# GIVEN RECORDS
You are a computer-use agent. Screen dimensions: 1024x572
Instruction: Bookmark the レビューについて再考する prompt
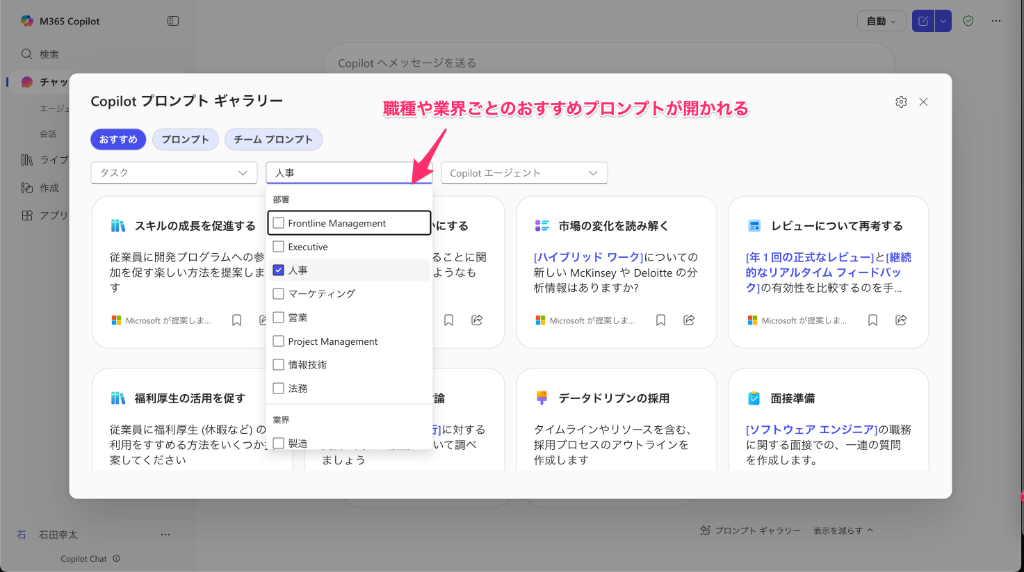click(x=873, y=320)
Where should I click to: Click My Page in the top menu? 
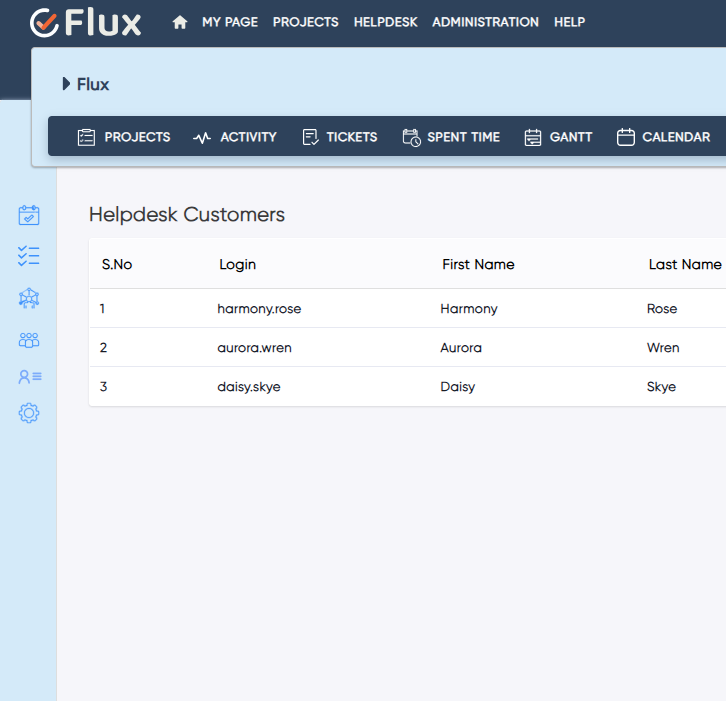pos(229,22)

==

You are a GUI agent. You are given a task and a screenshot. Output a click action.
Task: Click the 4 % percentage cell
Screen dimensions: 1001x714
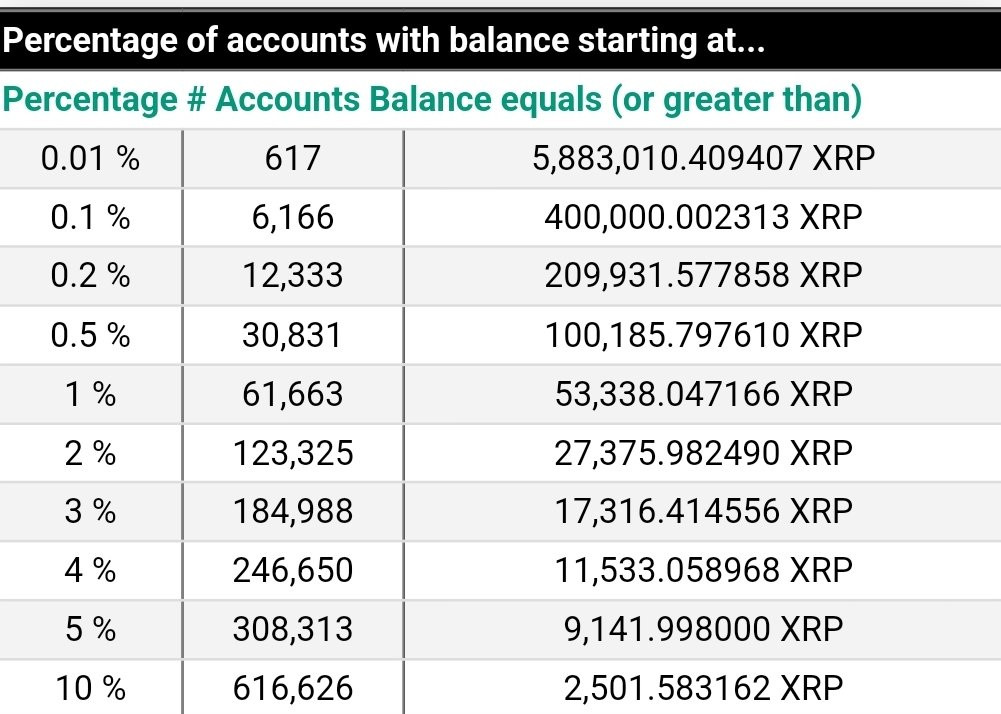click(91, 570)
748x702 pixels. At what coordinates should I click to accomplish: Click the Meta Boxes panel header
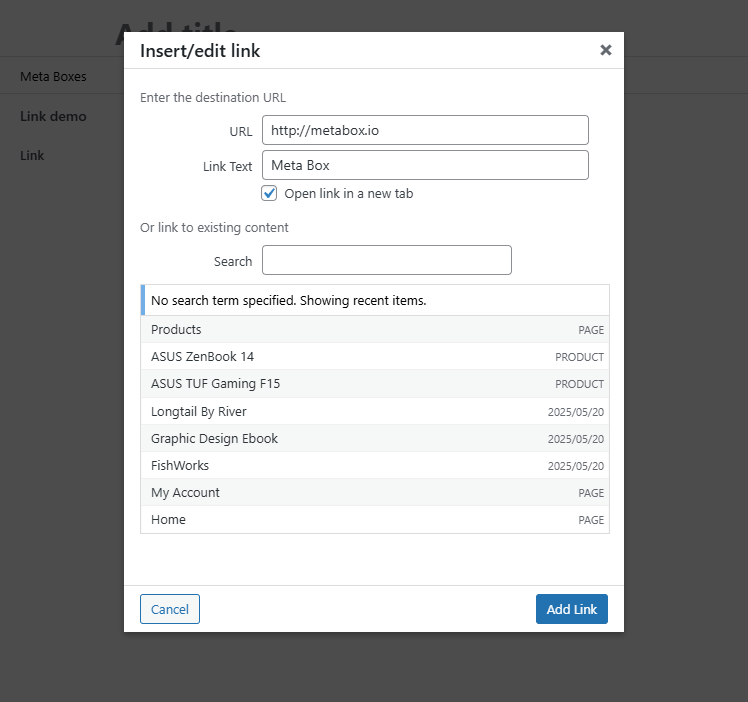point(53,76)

# TASK TO CARRY OUT
Make a copy of each line in the records that has the word "agent".

# OUTPUT
You are a computer-use agent. Screen dimensions: 1024x572
You are a GUI agent. You are given a task and a screenshot. Output a click action.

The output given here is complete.